Обсуждение: wrong count estimation in query plan

Поиск
Список
Период
Сортировка

wrong count estimation in query plan

От
Rural Hunter
Дата:
Hi,

I have a table with very frequent updates while inserts and deletes are
very few. Recently I noticed the count estimation of the table in query
plan are far wrong. This is what I found:

# select count(*) from users;
  count
-------
   1116
(1 row)

testdb=# explain select * from users;
                           QUERY PLAN
---------------------------------------------------------------
  Seq Scan on users  (cost=0.00..34456.68 rows=73468 width=625)
(1 row)

testdb=# vacuum analyze users;
VACUUM
testdb=# explain select * from users;
                           QUERY PLAN
---------------------------------------------------------------
  Seq Scan on users  (cost=0.00..34705.32 rows=97332 width=624)
(1 row)

testdb=# analyze users;
ANALYZE
testdb=# explain select * from users;
                           QUERY PLAN
---------------------------------------------------------------
  Seq Scan on users  (cost=0.00..33857.43 rows=11743 width=625)
(1 row)

testdb=# analyze users;
ANALYZE
testdb=# explain select * from users;
                           QUERY PLAN
--------------------------------------------------------------
  Seq Scan on users  (cost=0.00..33765.88 rows=2288 width=648)
(1 row)

testdb=# analyze users;
\ANALYZE
testdb=# explain select * from users;
                           QUERY PLAN
--------------------------------------------------------------
  Seq Scan on users  (cost=0.00..33778.94 rows=1294 width=625)
(1 row)

testdb=# analyze users;
ANALYZE
testdb=# explain select * from users;
                           QUERY PLAN
--------------------------------------------------------------
  Seq Scan on users  (cost=0.00..33777.19 rows=1119 width=624)
(1 row)

My question is, why I had to run analyze so many times to make the
estimation be close with the actual count?
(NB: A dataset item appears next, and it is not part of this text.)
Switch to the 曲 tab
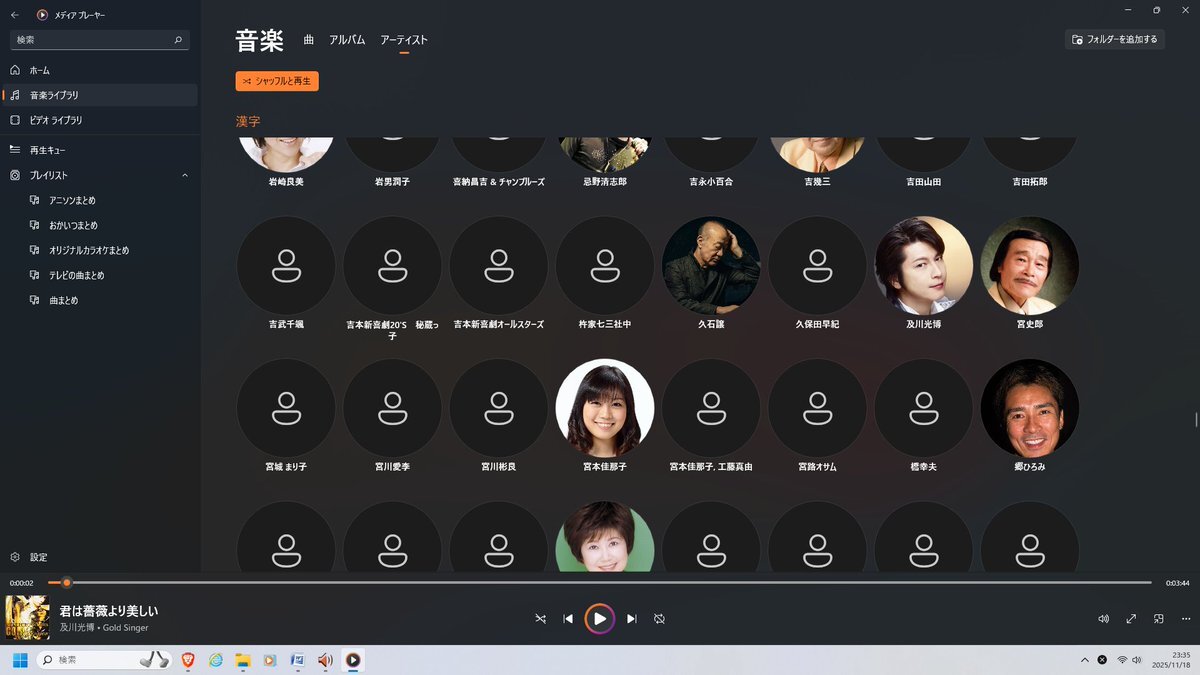1200x675 pixels. 309,40
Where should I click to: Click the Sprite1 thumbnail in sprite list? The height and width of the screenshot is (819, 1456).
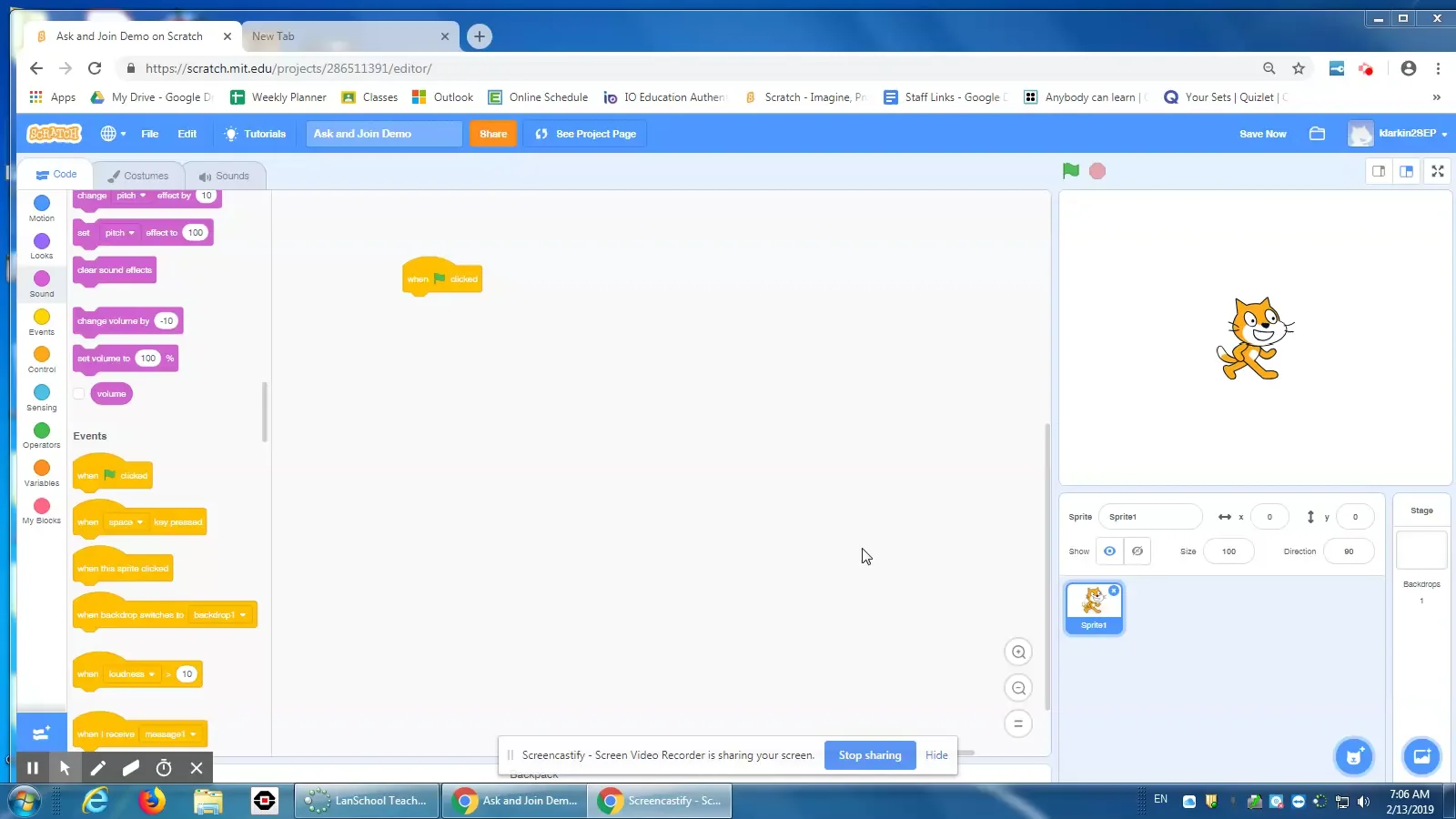[1094, 608]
Re: wrong count estimation in query plan

От
Tom Lane
Дата:
Rural Hunter <ruralhunter@gmail.com> writes:
> My question is, why I had to run analyze so many times to make the
> estimation be close with the actual count?
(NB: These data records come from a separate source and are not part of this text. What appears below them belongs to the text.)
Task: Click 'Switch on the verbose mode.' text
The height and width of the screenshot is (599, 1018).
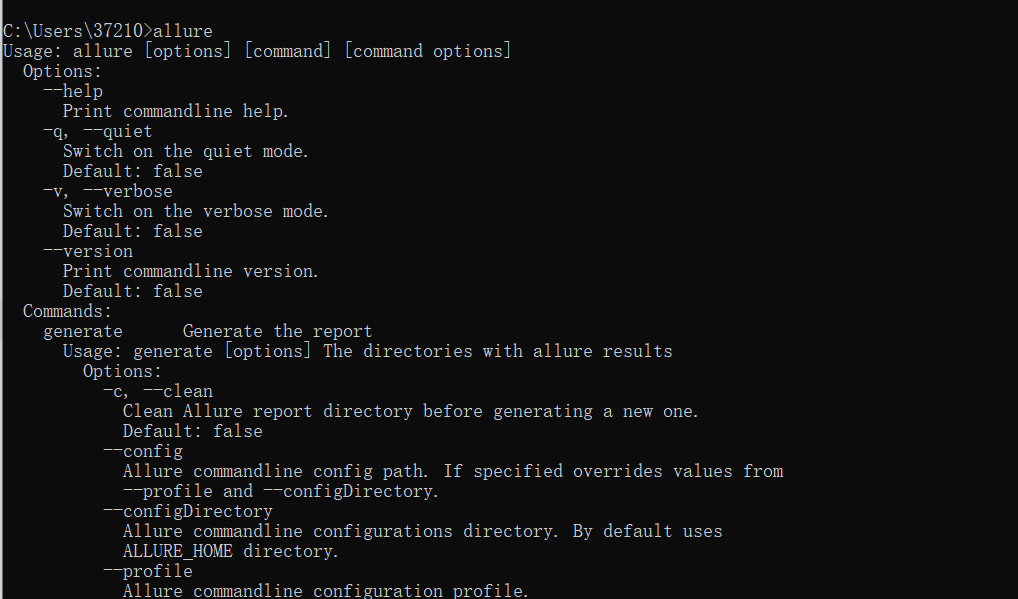Action: coord(195,212)
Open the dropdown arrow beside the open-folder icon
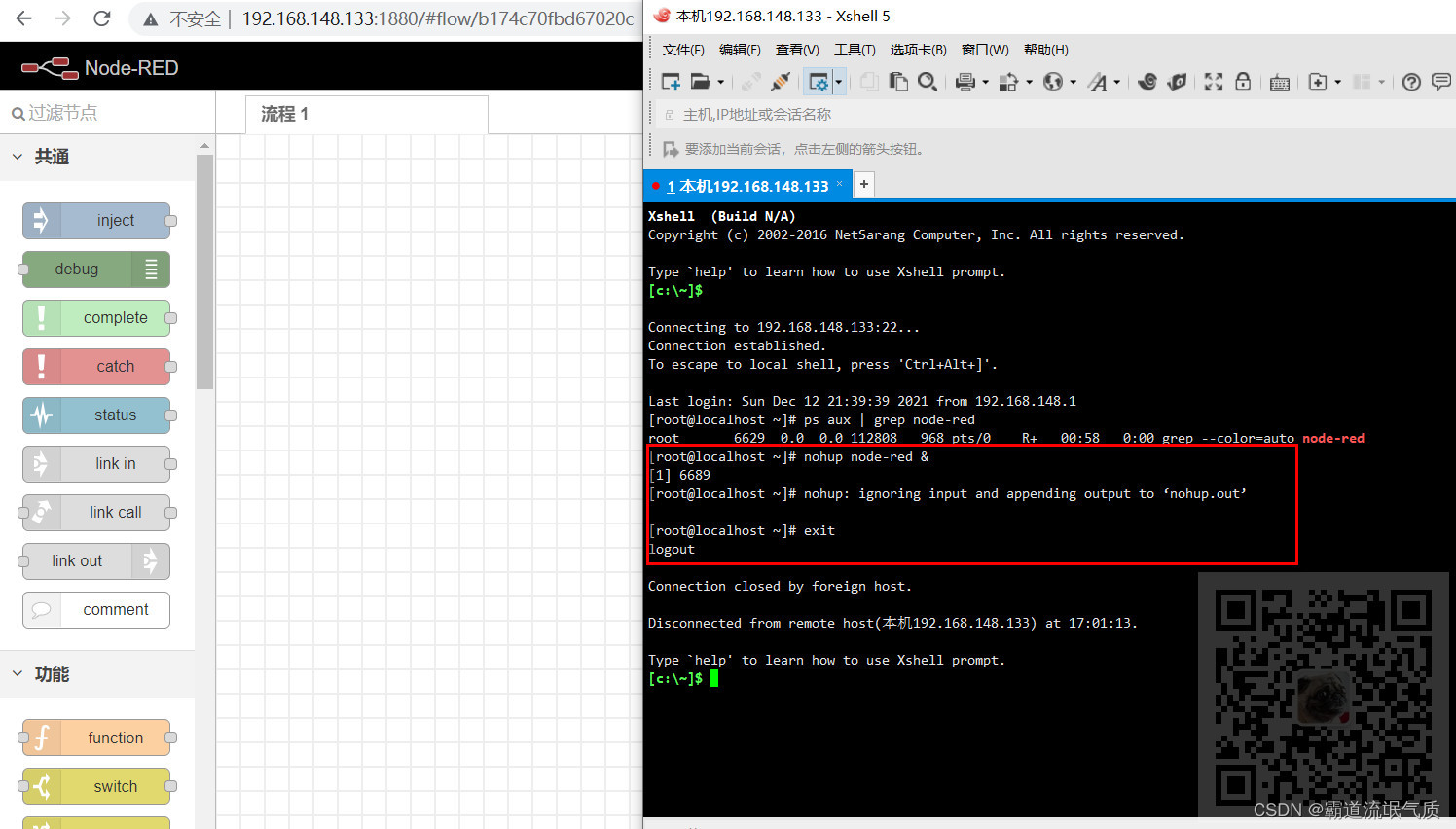The width and height of the screenshot is (1456, 829). 720,82
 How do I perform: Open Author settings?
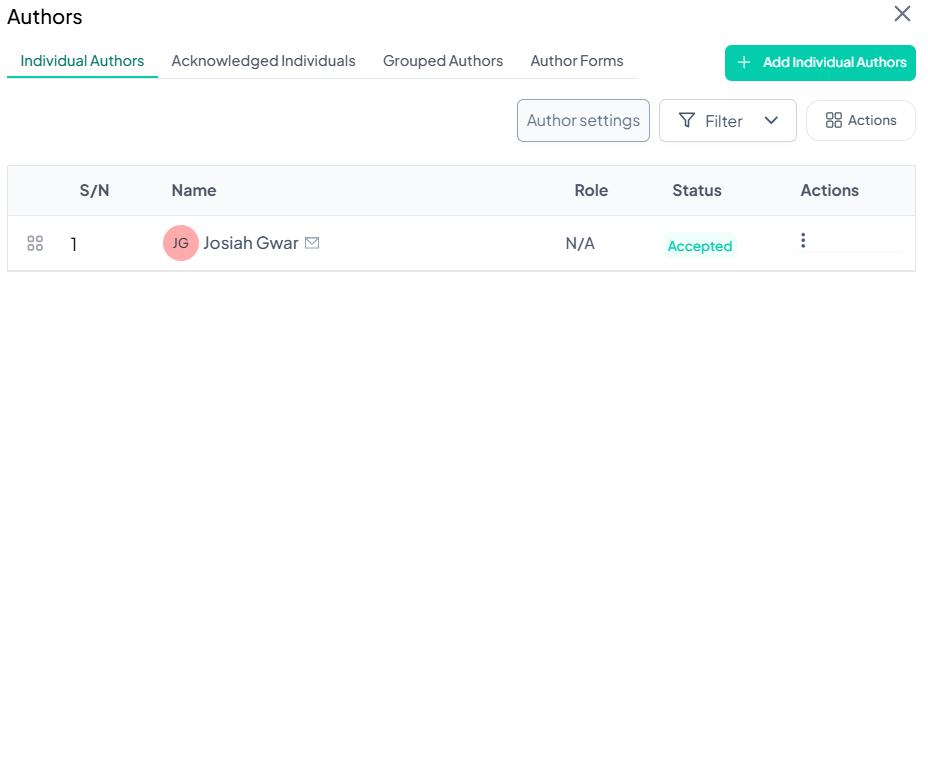[x=583, y=121]
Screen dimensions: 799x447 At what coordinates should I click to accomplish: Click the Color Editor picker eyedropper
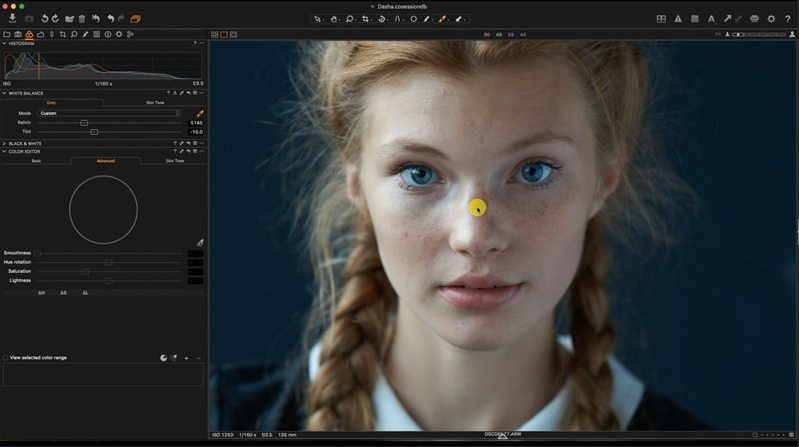(x=200, y=242)
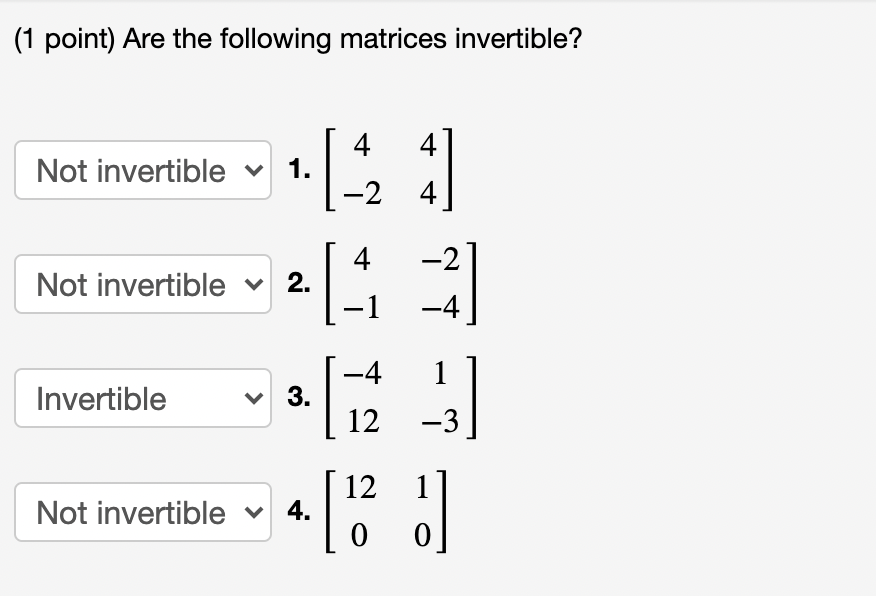Screen dimensions: 876x596
Task: Click the chevron on the fourth answer selector
Action: click(253, 512)
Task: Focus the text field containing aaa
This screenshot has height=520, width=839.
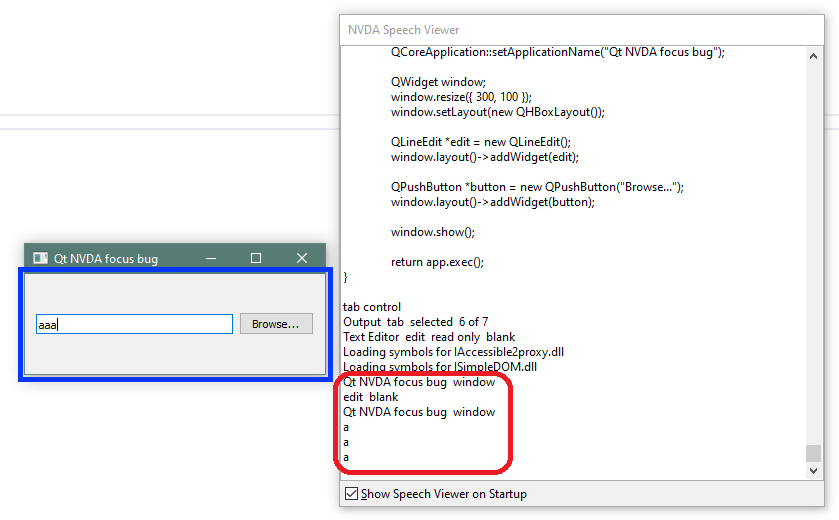Action: coord(134,324)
If ANALYZE doesn't scan the entire table then it updates the rowcount
estimate using a moving-average approach, rather than assuming that
the blocks it did look at are necessarily completely representative.
That causes the estimate to converge over multiple passes.  Since
it took so many cycles to get close to reality, we can conclude that
the table is several times larger than the number of blocks ANALYZE
is willing to sample ... which, for a table with only 1000 rows in
it, says you've got a bad table-bloat problem.  VACUUM FULL or CLUSTER
might be indicated.

            regards, tom lane


Re: wrong count estimation in query plan

От
Rural Hunter
Дата:
在 2014/10/30 22:25, Tom Lane 写道:
> If ANALYZE doesn't scan the entire table then it updates the rowcount
> estimate using a moving-average approach, rather than assuming that
> the blocks it did look at are necessarily completely representative.
> That causes the estimate to converge over multiple passes. Since it
> took so many cycles to get close to reality, we can conclude that the
> table is several times larger than the number of blocks ANALYZE is
> willing to sample ... which, for a table with only 1000 rows in it,
> says you've got a bad table-bloat problem. VACUUM FULL or CLUSTER
> might be indicated. regards, tom lane
Got it. A vacuum solved the problem. Thanks.